ぺんじん

オオカミの家のぺんじんのレビュー・感想・評価

オオカミの家(2018年製作の映画)
4.2
これぞジ・アート系映画!少女な不安な気持ちが家の壁面に表現されてゆく様は狂気に満ちていて素晴らしい。
かつてチリにあったドイツ系の農民コミューン。そこから逃げ出した女の子の不安と妄想が壁に映し出されていく様子はペンキがドロドロ流れていく感じもあって狂気!オープニングで一見コミューン紹介ビデオみたいになっている所も不気味だね!
ペンキで壁に絵を描いてはそれを塗り潰してアニメーションにしていく感じは本当に途方もない時間が掛かっただろうなと思う。紙人形を少しずつ作ってアニメーションにしたり、逆再生も使っているので本当に労力が凄い…「オオカミ」に襲われまいとして、閉じられた空間で2匹の豚と共同生活しようとする女の子の不安に満ちた心情がそのまま気持ち悪い壁のアニメーションに表現されているは本当に凄みがある…

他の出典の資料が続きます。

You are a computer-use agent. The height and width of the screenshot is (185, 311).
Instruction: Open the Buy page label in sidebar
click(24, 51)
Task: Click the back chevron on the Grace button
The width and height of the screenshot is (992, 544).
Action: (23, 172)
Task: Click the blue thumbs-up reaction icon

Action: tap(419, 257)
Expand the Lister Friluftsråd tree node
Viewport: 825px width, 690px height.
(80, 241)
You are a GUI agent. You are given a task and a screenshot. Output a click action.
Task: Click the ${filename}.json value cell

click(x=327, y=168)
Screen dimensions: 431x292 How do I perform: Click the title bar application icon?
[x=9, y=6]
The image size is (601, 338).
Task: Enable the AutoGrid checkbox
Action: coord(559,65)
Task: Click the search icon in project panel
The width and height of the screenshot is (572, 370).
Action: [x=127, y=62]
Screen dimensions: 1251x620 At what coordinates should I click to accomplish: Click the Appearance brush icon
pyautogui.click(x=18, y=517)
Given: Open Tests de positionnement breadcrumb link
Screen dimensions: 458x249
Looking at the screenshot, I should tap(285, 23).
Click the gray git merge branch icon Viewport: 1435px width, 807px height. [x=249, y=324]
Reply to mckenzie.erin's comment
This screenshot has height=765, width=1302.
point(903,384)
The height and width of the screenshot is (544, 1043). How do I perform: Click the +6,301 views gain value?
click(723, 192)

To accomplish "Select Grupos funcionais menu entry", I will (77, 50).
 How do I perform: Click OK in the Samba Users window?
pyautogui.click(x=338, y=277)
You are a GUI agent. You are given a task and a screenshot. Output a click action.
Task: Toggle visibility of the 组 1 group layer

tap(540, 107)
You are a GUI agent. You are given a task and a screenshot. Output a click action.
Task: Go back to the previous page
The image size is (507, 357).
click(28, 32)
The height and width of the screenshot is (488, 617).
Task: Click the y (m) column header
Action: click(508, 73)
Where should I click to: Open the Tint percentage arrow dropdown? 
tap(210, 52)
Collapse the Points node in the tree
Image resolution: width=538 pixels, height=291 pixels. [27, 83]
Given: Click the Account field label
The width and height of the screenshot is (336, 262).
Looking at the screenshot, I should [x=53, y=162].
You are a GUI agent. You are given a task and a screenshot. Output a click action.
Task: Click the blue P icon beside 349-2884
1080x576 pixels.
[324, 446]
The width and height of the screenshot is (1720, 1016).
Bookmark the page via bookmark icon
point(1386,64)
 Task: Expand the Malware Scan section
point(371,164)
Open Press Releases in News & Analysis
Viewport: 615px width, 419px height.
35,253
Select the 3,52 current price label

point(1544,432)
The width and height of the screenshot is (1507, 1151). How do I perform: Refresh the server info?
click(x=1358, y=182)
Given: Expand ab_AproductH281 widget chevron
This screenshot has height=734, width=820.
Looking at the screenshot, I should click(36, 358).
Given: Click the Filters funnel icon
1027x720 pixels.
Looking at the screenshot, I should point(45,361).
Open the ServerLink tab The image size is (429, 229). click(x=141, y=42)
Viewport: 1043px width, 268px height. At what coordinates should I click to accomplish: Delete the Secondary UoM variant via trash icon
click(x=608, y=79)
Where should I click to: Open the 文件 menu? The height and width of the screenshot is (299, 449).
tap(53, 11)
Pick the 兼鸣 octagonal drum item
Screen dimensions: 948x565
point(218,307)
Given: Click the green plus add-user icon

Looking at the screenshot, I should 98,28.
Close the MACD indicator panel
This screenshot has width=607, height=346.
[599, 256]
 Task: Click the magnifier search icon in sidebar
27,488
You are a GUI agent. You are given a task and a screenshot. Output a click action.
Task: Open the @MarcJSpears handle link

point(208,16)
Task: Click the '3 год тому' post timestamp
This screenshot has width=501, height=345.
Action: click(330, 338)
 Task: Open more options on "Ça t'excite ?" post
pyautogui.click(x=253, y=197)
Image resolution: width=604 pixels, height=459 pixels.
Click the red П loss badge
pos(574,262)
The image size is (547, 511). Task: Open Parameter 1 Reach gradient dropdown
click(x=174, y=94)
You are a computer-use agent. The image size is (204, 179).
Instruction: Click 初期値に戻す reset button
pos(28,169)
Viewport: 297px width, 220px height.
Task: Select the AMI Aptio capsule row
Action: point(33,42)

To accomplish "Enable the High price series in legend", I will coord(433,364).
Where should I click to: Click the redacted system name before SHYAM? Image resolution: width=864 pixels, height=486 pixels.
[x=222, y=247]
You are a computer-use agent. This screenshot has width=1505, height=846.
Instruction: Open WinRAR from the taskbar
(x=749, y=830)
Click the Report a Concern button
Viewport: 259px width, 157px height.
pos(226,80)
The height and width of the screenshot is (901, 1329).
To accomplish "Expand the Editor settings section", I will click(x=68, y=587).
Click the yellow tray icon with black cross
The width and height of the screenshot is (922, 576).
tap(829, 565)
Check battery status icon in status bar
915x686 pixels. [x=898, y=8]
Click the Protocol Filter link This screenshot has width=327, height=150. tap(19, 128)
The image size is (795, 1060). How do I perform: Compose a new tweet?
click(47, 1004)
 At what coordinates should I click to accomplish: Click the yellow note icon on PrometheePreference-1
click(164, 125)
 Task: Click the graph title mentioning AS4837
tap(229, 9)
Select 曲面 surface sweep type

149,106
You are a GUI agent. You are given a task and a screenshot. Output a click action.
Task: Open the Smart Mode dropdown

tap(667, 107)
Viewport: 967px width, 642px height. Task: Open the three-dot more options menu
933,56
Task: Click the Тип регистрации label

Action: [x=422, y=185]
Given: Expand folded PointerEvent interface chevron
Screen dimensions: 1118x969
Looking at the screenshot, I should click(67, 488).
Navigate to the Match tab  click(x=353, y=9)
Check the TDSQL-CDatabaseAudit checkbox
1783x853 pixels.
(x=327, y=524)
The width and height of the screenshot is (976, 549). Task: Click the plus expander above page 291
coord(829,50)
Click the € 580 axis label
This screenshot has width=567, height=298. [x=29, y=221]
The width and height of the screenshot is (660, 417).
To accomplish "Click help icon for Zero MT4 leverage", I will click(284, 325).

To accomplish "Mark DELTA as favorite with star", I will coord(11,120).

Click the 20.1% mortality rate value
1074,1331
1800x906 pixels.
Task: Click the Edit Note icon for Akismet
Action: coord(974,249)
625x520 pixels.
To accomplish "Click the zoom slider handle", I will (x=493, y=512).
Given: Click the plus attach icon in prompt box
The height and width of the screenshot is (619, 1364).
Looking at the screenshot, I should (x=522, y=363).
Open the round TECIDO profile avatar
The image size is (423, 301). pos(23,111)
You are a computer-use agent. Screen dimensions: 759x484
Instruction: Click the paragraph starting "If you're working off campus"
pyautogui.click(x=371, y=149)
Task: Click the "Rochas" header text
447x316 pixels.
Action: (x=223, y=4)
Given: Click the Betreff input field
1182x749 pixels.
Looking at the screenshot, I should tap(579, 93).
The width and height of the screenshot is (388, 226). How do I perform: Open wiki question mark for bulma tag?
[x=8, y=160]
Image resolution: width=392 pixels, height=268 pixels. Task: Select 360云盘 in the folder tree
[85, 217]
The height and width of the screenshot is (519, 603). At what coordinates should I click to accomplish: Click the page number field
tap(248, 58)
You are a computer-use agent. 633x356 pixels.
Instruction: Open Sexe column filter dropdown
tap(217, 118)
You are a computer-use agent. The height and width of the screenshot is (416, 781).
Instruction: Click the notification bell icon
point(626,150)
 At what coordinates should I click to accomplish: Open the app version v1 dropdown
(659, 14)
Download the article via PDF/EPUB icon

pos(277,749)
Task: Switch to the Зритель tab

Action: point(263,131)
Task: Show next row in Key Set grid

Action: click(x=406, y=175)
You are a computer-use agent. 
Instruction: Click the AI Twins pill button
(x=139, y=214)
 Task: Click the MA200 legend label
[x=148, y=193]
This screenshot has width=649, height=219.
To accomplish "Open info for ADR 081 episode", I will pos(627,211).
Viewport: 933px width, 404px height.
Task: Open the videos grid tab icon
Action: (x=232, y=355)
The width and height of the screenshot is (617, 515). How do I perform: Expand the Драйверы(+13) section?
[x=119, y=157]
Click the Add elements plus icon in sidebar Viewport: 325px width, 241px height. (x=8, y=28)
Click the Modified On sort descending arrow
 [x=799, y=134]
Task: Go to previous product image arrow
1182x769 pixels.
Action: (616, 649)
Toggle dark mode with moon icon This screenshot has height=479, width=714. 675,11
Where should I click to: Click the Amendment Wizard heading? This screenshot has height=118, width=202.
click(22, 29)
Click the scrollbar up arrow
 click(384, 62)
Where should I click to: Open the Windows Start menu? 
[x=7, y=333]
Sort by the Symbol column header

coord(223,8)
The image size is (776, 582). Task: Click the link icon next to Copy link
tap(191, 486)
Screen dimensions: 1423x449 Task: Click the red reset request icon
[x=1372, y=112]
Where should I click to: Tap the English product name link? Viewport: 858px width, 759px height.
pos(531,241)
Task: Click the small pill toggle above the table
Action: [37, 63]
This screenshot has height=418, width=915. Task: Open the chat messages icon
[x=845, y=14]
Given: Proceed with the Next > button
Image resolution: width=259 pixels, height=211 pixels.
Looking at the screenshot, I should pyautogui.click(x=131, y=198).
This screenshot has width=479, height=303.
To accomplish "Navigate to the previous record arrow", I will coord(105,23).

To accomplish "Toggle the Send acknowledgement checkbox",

アート的には面白いんだけど、最初から最後まで狂気に満ちているので抑揚が無くてちょっと単調かなと感じてしまう部分はある。なんかトリエンナーレとかで見たことあるような感じ。
ただこの迫力のある気持ち悪いアニメーションはまさに唯一無二!狂気の表現の裏にコミューンの政治的抑圧を感じさせるとこも素晴らしい。まさに目を開けたまま見る悪夢だ!